- **Your objective**
The response must consist of the lines below from the one with "Task: Toggle the Realtime mode tab" through the one with "Click the tag", exactly as they appear and with both ends kept.

══════════

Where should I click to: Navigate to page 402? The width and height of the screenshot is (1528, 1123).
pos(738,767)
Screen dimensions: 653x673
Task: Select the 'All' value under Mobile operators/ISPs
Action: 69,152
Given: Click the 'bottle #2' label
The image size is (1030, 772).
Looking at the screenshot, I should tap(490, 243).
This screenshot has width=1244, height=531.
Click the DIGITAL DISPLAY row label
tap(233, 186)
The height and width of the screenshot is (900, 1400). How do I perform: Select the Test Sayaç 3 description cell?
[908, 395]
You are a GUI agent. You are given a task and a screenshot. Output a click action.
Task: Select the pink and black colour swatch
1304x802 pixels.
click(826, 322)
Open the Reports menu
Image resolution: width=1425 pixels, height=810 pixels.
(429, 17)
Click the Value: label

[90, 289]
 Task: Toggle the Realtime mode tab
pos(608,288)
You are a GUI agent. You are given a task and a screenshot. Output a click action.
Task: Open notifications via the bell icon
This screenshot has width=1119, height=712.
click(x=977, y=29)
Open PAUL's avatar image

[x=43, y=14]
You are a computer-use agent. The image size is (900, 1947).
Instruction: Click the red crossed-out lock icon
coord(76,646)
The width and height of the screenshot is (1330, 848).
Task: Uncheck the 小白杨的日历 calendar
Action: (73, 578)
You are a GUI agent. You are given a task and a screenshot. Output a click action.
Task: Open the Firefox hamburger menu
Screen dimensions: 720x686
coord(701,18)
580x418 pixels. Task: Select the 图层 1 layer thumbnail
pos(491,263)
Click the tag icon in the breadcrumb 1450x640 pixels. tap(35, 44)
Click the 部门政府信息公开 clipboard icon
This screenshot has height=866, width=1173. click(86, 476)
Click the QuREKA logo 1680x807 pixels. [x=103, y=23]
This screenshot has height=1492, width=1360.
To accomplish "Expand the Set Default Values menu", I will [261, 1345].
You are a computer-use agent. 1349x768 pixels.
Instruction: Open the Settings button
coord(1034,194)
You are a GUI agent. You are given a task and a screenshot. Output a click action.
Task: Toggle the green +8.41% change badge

══════════

- **Answer to the exercise**
 Task: Toggle the Realtime mode tab
pos(608,288)
You are a GUI agent. You are given a task and a screenshot. Output a click action.
Task: Open notifications via the bell icon
This screenshot has width=1119, height=712.
click(x=977, y=29)
Open PAUL's avatar image

[x=43, y=14]
You are a computer-use agent. The image size is (900, 1947).
Instruction: Click the red crossed-out lock icon
coord(76,646)
The width and height of the screenshot is (1330, 848).
Task: Uncheck the 小白杨的日历 calendar
Action: (73, 578)
You are a GUI agent. You are given a task and a screenshot. Output a click action.
Task: Open the Firefox hamburger menu
Screen dimensions: 720x686
coord(701,18)
580x418 pixels. Task: Select the 图层 1 layer thumbnail
pos(491,263)
Click the tag icon in the breadcrumb 1450x640 pixels. tap(35, 44)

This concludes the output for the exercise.